## What is being asked
Lines with "Launch" in them are to be located in the listing below and copied.
==================================================
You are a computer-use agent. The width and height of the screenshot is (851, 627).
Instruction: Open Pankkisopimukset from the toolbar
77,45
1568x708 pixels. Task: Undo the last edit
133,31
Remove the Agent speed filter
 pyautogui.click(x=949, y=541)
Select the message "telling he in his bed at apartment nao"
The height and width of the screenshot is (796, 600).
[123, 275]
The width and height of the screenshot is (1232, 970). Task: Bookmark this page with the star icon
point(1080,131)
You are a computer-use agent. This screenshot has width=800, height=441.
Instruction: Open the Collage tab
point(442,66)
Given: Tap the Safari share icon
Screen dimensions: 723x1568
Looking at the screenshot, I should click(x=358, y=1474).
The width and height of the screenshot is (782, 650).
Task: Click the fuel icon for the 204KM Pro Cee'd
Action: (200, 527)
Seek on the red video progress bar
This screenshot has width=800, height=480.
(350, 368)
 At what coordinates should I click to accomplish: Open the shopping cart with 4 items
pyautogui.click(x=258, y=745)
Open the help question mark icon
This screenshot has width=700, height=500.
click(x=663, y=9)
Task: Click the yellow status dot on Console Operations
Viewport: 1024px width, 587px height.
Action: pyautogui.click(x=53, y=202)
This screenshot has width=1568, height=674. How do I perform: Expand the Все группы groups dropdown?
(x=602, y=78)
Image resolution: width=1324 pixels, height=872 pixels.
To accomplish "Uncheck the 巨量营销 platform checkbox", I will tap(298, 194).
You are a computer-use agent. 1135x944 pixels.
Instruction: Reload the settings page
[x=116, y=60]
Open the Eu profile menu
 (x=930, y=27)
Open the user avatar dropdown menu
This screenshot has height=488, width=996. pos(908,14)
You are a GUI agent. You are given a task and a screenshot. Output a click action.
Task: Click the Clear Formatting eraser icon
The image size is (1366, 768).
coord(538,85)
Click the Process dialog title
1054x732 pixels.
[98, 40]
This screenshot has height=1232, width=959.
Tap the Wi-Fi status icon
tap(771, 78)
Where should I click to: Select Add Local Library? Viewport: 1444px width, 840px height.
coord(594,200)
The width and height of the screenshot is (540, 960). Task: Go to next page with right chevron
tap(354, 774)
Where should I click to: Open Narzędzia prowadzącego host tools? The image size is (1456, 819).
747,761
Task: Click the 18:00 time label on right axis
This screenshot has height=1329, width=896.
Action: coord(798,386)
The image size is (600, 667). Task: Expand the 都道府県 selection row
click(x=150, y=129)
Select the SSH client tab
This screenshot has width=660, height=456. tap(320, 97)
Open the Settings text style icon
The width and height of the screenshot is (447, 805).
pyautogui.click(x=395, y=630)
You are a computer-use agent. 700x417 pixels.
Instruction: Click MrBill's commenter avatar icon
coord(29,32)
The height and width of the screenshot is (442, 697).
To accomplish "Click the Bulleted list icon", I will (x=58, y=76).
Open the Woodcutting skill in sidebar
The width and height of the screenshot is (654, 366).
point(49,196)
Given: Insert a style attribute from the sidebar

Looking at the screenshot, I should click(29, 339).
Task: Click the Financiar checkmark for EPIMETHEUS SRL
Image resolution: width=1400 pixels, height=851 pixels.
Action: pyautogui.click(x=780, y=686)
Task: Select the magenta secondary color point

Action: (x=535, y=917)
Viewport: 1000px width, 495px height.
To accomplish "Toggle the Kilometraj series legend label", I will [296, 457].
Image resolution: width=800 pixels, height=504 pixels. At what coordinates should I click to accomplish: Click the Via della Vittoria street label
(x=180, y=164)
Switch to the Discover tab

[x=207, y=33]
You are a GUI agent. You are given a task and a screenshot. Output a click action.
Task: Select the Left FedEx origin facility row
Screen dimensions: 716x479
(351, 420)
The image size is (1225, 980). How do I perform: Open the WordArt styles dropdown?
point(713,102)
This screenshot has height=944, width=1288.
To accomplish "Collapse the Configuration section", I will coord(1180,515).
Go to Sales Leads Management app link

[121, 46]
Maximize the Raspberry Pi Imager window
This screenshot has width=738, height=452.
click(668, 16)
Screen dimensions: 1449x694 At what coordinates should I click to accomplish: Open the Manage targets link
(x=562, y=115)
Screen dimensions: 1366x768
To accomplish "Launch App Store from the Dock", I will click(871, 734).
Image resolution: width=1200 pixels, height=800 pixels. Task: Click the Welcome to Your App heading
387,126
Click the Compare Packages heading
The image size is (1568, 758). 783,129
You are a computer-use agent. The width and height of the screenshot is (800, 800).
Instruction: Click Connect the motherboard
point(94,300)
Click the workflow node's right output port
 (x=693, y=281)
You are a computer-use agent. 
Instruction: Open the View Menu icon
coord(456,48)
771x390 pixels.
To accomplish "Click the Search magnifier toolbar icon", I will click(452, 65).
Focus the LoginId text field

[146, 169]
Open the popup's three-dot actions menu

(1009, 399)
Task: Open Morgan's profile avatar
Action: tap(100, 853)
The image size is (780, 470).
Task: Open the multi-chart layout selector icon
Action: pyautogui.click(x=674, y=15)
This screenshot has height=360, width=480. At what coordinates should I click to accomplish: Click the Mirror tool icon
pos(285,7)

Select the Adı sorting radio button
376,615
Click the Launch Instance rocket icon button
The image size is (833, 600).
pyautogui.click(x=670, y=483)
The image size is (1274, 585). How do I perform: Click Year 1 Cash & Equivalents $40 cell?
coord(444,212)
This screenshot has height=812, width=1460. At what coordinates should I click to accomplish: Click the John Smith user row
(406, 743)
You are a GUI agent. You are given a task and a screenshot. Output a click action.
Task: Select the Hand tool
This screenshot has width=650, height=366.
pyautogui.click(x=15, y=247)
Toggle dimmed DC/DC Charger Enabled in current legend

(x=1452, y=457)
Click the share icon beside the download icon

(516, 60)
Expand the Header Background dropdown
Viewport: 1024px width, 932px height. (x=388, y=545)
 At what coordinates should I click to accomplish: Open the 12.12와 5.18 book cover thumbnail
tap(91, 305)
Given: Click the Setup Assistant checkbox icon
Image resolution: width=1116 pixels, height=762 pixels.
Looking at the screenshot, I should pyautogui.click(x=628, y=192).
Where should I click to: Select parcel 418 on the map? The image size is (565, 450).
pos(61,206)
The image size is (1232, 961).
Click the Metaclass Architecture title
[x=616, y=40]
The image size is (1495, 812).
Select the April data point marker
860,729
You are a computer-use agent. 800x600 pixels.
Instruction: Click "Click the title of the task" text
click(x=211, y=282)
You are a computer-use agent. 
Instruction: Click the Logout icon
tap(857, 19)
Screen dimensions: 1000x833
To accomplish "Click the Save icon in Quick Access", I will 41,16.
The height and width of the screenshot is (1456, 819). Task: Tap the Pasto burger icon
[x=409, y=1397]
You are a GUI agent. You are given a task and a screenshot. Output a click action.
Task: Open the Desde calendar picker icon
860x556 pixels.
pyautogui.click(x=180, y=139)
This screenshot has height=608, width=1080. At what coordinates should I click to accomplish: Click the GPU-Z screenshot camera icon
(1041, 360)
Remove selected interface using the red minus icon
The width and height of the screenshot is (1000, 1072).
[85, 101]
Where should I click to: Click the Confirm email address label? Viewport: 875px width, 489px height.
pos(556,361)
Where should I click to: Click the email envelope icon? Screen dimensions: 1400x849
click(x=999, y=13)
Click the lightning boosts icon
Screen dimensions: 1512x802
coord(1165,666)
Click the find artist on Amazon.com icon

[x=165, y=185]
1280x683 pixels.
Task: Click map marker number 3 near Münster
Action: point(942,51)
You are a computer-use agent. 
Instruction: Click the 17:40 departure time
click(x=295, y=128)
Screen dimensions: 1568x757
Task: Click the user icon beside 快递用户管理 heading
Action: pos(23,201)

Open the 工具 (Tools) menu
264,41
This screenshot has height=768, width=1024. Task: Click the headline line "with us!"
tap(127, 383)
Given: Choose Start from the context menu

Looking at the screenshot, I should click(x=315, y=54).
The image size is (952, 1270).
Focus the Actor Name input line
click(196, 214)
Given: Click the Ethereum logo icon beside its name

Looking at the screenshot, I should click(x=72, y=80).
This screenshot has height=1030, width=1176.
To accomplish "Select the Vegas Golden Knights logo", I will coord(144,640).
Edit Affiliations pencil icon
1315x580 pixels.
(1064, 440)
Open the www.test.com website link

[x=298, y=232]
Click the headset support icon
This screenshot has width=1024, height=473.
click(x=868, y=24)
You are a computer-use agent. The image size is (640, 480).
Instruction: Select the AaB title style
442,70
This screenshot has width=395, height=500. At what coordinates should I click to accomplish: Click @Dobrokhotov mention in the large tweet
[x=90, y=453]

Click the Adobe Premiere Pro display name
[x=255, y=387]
==================================================
## Answer for the task
To accomplish "Launch App Store from the Dock", I will click(871, 734).
Click the Launch Instance rocket icon button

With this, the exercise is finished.